# Written exercise 1
In the article below about Gorditas Paty, how many locations does Patricia Alonso want to open in Arkansas?
# Written exercise 2
Continue the article about Gorditas Paty from the point where it stops.

--- Begin Text provided ---

Fork in the Road

John T. Edge Gets His Gordita Fix in Little Rock

Patricia Alonso brings a taste of Aguascalientes to Arkansas—and follows her dreams—at Gorditas Paty

photo: RETT PEEK

A plate of gorditas and the mole-dressed chicken platter.

The smell of nixtamalized corn from the next-door tortilleria swirls the parking lot at Gorditas Paty in the southwestern suburbs of Little Rock. Corrugated tin wainscoting lines the walls of this bright and beautiful restaurant, the second of four locations owner Patricia Alonso wants to open in Arkansas. Sombreros, piñatas, and a rainbow of banners made from perforated tissue paper hang above a pastry case stocked with the domed Mexican sweet breads called conchas. Near the open kitchen, a roofing crew in neon hoodies gathers at a serape-draped table beneath a tapestry portrait of Frida Kahlo.

--- End Text provided ---
--- Begin Extracted entries ---

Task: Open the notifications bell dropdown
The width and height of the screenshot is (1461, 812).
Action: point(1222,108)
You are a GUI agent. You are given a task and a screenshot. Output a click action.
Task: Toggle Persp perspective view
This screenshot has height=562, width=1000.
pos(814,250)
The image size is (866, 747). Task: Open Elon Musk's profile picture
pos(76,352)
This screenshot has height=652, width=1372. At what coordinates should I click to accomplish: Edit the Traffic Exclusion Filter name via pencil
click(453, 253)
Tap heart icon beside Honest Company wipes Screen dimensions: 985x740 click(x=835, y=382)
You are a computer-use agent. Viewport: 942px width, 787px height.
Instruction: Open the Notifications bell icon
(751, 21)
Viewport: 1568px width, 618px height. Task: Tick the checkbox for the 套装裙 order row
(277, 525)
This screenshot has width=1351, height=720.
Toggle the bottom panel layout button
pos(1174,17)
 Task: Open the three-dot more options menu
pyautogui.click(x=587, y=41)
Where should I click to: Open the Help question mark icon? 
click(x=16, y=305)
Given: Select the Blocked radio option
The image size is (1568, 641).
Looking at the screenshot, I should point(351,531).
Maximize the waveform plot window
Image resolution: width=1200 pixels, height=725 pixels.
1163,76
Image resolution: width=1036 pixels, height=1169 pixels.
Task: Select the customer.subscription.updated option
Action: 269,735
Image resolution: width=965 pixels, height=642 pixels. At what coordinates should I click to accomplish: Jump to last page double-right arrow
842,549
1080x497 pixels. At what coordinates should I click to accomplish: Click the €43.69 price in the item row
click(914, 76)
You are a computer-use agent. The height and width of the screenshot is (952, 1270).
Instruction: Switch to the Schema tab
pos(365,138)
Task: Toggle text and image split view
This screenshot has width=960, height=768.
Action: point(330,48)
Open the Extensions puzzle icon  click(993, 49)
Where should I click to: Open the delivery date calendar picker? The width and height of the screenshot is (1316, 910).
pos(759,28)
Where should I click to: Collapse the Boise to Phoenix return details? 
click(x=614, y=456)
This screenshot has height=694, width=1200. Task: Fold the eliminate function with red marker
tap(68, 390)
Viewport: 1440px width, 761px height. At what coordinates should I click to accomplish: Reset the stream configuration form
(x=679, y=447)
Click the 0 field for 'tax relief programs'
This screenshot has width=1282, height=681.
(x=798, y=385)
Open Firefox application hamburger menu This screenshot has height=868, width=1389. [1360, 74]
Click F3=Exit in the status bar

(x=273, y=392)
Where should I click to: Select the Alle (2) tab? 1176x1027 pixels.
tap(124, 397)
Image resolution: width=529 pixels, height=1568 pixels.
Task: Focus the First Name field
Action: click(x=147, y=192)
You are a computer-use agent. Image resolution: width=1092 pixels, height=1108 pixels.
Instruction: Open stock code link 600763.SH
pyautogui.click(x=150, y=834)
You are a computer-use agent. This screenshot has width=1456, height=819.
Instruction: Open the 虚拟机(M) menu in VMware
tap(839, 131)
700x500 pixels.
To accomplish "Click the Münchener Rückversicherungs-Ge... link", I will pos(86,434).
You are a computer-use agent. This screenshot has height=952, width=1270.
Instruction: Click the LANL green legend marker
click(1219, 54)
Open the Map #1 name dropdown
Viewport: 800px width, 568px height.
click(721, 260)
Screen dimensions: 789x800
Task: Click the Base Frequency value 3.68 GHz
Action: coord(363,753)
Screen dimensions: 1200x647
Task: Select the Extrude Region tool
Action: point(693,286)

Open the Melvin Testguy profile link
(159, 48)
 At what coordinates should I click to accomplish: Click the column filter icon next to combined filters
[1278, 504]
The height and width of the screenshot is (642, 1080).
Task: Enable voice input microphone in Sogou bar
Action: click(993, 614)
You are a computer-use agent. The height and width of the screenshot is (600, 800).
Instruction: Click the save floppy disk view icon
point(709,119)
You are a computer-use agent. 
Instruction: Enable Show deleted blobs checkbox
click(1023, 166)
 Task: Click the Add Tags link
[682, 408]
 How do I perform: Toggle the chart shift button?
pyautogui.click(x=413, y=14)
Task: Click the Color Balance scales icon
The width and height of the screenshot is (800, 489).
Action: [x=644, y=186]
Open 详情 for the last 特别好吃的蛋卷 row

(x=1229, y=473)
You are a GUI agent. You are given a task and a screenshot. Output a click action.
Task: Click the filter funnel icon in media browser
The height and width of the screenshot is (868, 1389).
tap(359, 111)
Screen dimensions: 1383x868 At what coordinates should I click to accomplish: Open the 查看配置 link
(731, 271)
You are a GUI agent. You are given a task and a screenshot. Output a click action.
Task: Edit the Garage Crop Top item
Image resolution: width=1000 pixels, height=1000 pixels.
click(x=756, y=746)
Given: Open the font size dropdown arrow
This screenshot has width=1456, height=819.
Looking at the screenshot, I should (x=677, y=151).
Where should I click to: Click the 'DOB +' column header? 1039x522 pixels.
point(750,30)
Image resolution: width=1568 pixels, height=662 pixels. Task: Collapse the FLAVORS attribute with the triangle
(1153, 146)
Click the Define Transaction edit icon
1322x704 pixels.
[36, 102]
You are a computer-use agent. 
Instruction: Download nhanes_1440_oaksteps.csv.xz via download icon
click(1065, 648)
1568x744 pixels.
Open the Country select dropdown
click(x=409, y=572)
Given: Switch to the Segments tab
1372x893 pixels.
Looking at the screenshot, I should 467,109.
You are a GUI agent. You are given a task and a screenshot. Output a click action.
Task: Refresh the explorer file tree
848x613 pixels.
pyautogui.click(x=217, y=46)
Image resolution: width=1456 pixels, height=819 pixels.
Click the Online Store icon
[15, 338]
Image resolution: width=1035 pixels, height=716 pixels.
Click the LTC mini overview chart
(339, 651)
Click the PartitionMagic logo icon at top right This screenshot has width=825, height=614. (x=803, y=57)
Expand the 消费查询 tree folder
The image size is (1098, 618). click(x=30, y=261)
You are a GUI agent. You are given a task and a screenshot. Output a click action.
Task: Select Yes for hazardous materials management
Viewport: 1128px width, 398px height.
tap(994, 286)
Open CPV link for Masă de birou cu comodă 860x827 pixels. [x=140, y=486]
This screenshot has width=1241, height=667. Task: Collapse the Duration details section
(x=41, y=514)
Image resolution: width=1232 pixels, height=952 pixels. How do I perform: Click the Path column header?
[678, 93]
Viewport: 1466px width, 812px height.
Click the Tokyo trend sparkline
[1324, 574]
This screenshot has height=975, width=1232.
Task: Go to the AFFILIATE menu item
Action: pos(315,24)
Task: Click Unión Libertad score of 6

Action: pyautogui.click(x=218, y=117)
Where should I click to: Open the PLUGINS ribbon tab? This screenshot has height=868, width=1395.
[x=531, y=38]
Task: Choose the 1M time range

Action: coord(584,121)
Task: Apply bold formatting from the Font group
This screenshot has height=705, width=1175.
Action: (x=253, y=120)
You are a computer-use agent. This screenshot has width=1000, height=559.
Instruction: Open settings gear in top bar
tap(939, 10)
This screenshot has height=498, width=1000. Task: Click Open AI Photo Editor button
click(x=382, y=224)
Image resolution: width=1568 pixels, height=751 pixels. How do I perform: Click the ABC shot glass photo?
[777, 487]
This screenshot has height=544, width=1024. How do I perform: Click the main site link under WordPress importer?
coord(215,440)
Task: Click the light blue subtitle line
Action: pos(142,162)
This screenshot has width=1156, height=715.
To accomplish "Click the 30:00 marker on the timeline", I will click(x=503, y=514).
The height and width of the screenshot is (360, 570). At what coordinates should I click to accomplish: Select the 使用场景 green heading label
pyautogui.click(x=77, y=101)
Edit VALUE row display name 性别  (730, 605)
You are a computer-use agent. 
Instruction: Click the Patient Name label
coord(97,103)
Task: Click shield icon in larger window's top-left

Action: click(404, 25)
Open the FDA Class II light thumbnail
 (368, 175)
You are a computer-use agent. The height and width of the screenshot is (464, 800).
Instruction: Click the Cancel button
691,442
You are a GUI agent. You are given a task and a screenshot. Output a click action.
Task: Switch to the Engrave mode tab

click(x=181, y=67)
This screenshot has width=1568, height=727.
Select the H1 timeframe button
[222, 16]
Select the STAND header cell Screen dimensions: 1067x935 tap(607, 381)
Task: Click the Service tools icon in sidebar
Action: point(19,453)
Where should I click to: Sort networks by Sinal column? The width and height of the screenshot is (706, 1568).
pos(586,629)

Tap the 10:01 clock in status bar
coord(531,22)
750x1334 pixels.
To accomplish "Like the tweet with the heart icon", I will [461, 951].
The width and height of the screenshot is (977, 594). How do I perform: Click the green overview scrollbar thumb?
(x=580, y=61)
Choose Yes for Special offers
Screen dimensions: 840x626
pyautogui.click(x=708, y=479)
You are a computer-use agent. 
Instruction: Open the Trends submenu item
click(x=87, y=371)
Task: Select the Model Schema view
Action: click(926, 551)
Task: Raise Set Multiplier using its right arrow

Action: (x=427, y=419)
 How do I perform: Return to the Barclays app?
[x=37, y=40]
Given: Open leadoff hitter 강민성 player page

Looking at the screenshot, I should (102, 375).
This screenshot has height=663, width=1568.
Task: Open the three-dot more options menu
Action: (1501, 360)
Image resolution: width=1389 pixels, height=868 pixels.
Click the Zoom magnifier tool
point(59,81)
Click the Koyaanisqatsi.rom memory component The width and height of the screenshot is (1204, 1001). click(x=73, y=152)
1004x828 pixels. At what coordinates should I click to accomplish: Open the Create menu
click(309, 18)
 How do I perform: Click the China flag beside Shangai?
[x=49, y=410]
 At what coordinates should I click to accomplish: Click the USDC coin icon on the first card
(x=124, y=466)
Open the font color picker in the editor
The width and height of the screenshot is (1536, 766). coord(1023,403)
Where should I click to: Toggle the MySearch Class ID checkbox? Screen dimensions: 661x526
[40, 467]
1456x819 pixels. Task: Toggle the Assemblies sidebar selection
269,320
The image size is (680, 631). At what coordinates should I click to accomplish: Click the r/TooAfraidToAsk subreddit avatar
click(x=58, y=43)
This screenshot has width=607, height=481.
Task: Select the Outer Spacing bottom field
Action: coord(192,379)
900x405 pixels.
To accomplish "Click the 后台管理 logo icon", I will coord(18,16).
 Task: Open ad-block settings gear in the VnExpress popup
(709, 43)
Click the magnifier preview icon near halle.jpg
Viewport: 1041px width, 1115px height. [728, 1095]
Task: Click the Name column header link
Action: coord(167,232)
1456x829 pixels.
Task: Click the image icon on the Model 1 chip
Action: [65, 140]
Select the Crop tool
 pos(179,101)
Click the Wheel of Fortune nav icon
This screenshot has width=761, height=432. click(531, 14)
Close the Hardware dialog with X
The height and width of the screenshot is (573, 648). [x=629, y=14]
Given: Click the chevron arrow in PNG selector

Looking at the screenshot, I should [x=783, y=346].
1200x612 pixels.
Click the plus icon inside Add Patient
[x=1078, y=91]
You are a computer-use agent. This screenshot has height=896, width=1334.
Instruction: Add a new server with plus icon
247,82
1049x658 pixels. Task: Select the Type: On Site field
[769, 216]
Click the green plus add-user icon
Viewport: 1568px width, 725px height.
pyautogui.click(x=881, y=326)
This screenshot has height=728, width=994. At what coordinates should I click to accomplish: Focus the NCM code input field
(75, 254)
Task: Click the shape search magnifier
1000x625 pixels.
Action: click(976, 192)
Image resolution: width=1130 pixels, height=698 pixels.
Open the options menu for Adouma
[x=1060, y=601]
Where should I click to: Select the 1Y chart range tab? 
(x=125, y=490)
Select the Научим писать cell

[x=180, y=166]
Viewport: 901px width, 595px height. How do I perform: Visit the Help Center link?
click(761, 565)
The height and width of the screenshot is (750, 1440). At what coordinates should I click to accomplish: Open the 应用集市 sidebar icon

--- End Extracted entries ---

# Written reply 1
Four.

# Written reply 2
I sip coffee from a terra-cotta mug as Alonso, who opened her first Gorditas Paty in Little Rock in 2016, slips into a booth opposite me. Using a translation app, we text-to-talk about Aguascalientes, the state in central Mexico where she learned to cook at her family’s food stall in the central market of the capital city, also called Aguascalientes. Alonso talks about Little Rock, too, a city she says is green and pretty and full of kind people. She prefers living here to Los Angeles, where she first immigrated and where she worked in a garment factory pulling loose threads for ten cents a shirt.

Waiting for the next text to ping, I bite into a gordita stuffed with crumbly chorizo bound by lumps of farm cheese. Made from corn flour formed into a pocket bread, gordita translates from Spanish as “chubby.” Alonso’s gorditas—baked on a comal until they are chewy and crisp, stuffed with twenty-plus fillings from pork ribs to chicken mole poblano—translate as delicious. Especially when squirted with the chile-spiked chimichurri mayonnaise she makes. Over her shoulder I watch that roofing crew spoon into bowls of posole rojo, a brothy soup of hominy and roasted pork and ancho chiles. (Alonso also serves a great posole verde, colored with tomatillos and thick with shredded chicken.) Through the steam that rises from their bowls, I see smiles. I hear laughter.

photo: RETT PEEK

Patricia Alonso and her husband, Juan Rodriguez, with their four children.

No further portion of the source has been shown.